* TEXT SHOWN:
_ _ _ _ _

Rather than elaborating on the advertisement that Zach has selected for today, I am devoting this entry to some comments on incorporating the Adverts 250 Project into my classes, collaborating with undergraduate guest curators, and how their work shapes the project. This is the fifth semester that I have invited students to contribute to the project to fulfill some of their course requirements. This work began in a Public History class (Spring 2016) and has continued in Colonial America (Fall 2016), Revolutionary America (Spring 2017), Public History (Spring 2018), and Revolutionary America (Spring 2019).

I ask each student to serve as guest curator for a week. They are responsible for creating an archive of all the newspapers for their week that have been digitized by Accessible Archives, Colonial Williamsburg, and Readex. Then they select an advertisement to feature each day of the week. I specify that one of those advertisements must concern the experiences of enslaved men, women, and children, giving the students an opportunity to enhance the work they simultaneously undertake as guest curators of the Slavery Adverts 250 Project. The other advertisements must focus on commodities or consumer goods and services. That allows us to continue examinations of the consumer revolution that constitute a major component of readings and discussions from class. However, advertisements that ran in eighteenth-century newspapers were many and varied. Many of them had purposes other than promoting the buying and selling of goods. So I allow each guest curator to select one “exception to the consumer goods and services” rule (in addition to an advertisement concerning enslaved people) that allows them to explore other aspects of life in colonial and revolutionary America. Today Zach has chosen an employment advertisement. Recently, guest curator Olivia Burke examined a “runaway wife” advertisement. In both cases, the guest curators learned more about early American history and culture.

_ _ _ _ _

Element and text location data
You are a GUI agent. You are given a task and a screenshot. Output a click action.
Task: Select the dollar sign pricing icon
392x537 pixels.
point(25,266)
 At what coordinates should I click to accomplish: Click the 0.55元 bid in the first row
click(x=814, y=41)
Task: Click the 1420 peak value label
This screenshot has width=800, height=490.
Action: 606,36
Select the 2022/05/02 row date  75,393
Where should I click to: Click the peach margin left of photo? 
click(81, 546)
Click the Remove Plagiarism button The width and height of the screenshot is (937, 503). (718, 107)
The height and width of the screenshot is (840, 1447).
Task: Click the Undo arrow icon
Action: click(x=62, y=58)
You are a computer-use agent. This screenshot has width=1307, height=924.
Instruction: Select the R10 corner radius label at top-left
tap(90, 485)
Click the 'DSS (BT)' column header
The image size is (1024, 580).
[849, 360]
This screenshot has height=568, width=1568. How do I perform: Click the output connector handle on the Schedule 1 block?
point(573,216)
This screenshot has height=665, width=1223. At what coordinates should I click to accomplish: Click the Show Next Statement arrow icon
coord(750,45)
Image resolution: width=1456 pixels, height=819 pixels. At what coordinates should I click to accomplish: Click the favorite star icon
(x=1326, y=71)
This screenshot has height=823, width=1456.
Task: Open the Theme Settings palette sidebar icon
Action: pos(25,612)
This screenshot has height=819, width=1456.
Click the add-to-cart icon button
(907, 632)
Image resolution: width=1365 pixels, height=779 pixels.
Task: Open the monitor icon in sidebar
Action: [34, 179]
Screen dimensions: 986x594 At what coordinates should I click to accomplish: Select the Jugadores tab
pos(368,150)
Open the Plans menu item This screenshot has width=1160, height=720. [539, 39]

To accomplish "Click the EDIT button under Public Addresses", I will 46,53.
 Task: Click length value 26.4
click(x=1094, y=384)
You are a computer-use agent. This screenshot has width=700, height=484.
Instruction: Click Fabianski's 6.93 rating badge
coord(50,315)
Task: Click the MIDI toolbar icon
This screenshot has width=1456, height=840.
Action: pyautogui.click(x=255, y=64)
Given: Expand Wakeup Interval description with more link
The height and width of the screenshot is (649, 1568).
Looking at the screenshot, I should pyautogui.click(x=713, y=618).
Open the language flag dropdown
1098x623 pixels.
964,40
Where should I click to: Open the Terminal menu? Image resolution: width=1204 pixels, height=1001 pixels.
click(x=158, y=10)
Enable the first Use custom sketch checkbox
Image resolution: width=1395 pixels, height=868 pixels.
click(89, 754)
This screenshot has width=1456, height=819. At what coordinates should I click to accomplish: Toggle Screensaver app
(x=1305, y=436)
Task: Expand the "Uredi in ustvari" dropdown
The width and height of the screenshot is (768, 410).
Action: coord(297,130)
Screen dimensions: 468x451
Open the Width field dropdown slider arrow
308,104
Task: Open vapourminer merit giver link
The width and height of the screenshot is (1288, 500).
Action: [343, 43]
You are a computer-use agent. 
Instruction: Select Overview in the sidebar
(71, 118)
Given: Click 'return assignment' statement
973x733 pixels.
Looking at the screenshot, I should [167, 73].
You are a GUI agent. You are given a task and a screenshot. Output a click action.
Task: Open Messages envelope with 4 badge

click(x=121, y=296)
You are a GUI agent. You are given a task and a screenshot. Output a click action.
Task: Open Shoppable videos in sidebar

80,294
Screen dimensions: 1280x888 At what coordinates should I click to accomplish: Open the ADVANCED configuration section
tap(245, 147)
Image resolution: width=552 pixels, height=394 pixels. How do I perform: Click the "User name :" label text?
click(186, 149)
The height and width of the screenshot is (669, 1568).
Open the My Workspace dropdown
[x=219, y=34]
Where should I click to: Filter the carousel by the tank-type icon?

_ _ _ _ _

* GIVEN TASK 1: According to the Adverts 250 Project passage, in which class and semester did students first contribute to the project?
* GIVEN TASK 2: Rewrite the paragraph of the Adverts 250 Project passage beginning "I ask each student" as a bulleted list that keeps its main facts.
* GIVEN TASK 3: Please write out the part of the Adverts 250 Project passage that opens with the words containing "Rather than elaborating" and closes with "America (Spring 2019).".
The rows are not needed for any of this.

* EXERCISE ANSWER 1: A Public History class in Spring 2016.

* EXERCISE ANSWER 2:
- Each student serves as guest curator for one week.
- The curator builds an archive of all newspapers for that week digitized by Accessible Archives, Colonial Williamsburg, and Readex.
- The curator selects an advertisement to feature each day of the week.
- One advertisement must concern the experiences of enslaved men, women, and children, which supports the students' work as guest curators of the Slavery Adverts 250 Project.
- The other advertisements must focus on commodities or consumer goods and services, continuing the class's study of the consumer revolution.
- Eighteenth-century advertisements were many and varied, and many had purposes other than buying and selling goods, so each curator may choose one exception to the consumer goods and services rule.
- Zach chose an employment advertisement, and Olivia Burke examined a "runaway wife" advertisement. In both cases, the curators learned more about early American history and culture.

* EXERCISE ANSWER 3:
Rather than elaborating on the advertisement that Zach has selected for today, I am devoting this entry to some comments on incorporating the Adverts 250 Project into my classes, collaborating with undergraduate guest curators, and how their work shapes the project. This is the fifth semester that I have invited students to contribute to the project to fulfill some of their course requirements. This work began in a Public History class (Spring 2016) and has continued in Colonial America (Fall 2016), Revolutionary America (Spring 2017), Public History (Spring 2018), and Revolutionary America (Spring 2019).